Tensile and impact behavior of laminated composites based on ultrahigh carbon steel

The goal of this dissertation is to develop metal laminated composites for high strength and high toughness. The experimental part of this dissertation centers on three major objectives. The first one is to develop a laminated composite, based on ultrahigh carbon steel (UHCS), which can be selectively heat treated to achieve alternating hard UHCS and soft interleaf layers. The second objective is to maintain sharp and discrete interlayer boundaries in the UHCS laminated composite after selective heat treatment with no interdiffusion of carbon. The third objective is to achieve high notch-impact toughness in the selectively heat-treated laminated composite. Five laminated composites were investigated. They are UHCS/Fe-3%Si, UHCS/Hadfield manganese steel (HMS), UHCS/9%Ni-2%Si steel, UHCS/brass and UHCS/304 stainless steel (304ss) All five laminated composites were selectively heat treated to achieve the desired objective of alternating hard and soft layers.
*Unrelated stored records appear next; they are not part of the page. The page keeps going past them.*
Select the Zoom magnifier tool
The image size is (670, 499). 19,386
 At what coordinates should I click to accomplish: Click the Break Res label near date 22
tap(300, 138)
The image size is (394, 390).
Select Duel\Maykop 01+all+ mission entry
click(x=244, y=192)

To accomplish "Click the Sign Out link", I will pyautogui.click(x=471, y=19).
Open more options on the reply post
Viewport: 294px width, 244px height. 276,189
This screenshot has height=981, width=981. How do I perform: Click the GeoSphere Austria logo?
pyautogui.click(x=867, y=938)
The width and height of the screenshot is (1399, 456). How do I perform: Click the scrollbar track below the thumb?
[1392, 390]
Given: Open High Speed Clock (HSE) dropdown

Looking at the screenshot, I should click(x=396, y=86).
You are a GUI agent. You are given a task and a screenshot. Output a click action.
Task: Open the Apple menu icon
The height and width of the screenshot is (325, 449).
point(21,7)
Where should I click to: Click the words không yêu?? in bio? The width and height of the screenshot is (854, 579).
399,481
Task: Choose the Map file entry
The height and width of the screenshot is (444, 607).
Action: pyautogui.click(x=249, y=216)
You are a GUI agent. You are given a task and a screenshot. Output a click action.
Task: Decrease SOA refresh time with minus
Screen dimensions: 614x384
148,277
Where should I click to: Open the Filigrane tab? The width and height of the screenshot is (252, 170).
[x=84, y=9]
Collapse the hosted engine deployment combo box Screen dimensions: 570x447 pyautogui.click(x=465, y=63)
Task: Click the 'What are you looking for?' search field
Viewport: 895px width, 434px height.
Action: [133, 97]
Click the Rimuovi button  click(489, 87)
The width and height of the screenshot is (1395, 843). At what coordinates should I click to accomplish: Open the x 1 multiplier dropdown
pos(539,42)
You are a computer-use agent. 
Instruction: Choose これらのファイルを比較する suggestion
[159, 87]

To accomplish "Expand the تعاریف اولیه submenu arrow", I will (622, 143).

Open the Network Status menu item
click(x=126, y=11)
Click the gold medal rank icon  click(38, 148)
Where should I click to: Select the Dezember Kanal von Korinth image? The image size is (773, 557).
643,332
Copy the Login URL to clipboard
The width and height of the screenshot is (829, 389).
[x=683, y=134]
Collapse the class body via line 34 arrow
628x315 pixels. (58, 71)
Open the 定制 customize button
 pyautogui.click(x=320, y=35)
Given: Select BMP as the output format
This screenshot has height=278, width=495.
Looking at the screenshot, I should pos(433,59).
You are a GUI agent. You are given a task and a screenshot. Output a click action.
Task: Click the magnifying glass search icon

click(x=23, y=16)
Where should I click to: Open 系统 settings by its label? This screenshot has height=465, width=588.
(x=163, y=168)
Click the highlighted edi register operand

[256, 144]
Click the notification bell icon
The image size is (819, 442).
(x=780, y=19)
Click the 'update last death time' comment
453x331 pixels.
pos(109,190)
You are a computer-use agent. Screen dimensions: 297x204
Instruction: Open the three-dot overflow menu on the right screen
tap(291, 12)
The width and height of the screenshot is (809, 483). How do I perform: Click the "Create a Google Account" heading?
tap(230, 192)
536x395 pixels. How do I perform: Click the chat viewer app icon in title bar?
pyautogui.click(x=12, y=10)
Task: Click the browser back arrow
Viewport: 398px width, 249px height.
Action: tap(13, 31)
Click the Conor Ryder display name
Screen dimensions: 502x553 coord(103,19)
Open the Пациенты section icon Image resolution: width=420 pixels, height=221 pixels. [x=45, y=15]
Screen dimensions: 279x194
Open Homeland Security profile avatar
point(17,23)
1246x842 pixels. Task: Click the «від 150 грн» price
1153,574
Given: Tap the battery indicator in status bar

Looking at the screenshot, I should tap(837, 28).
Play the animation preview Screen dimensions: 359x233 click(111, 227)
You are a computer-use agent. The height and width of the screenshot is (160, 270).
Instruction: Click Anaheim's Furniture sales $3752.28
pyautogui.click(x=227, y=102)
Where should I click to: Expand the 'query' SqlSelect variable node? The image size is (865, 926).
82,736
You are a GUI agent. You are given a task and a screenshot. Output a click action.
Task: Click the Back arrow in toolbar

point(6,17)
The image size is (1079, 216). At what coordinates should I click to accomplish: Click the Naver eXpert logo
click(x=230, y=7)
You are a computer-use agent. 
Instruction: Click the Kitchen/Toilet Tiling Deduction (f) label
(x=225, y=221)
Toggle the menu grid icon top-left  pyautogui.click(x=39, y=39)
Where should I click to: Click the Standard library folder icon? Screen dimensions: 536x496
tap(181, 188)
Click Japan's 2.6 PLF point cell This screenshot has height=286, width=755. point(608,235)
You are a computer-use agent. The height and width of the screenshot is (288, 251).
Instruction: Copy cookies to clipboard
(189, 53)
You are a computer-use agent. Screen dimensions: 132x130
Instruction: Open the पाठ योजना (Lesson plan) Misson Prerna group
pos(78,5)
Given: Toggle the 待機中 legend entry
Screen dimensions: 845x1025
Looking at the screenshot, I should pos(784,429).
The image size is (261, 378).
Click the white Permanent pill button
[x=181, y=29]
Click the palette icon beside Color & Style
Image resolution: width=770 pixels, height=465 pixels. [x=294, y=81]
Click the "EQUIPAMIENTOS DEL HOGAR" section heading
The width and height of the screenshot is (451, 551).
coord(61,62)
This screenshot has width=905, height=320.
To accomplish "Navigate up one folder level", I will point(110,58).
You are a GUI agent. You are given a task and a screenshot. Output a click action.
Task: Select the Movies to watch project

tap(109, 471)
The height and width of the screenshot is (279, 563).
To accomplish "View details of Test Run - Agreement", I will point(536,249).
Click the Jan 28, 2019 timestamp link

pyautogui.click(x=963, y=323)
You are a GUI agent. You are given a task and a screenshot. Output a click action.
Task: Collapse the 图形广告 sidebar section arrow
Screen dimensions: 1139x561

Charpy V-notch impact tests were performed on the first four laminates. Each laminate showed a lower ductile to brittle transition temperature (DBTT) than those obtained in the monolithic UHCS and the monolithic interleaf material making up the laminate. This improvement in DBTT is because the notch is blunted in the laminate by delamination at the discrete interlayer boundary or by the presence of the ductile and tough interleaf layer. Interlayer delamination is due to the non-perfect bond strength between the UHCS and interleaf layer.; HMS and 304ss are austenitic steels which have quite different thermal expansion properties with respect to the UHCS which is a ferritic steel. Thus, residual stresses build up in the selectively heat treated UHCS/HMS and the UHCS/304ss laminated composites. In some cases, fracture occurred in these laminates due to residual stress. A Timoshenko beam model is used to estimate the magnitude of this residual stress. The analytical results are compared with the numerical results obtained by the finite element method.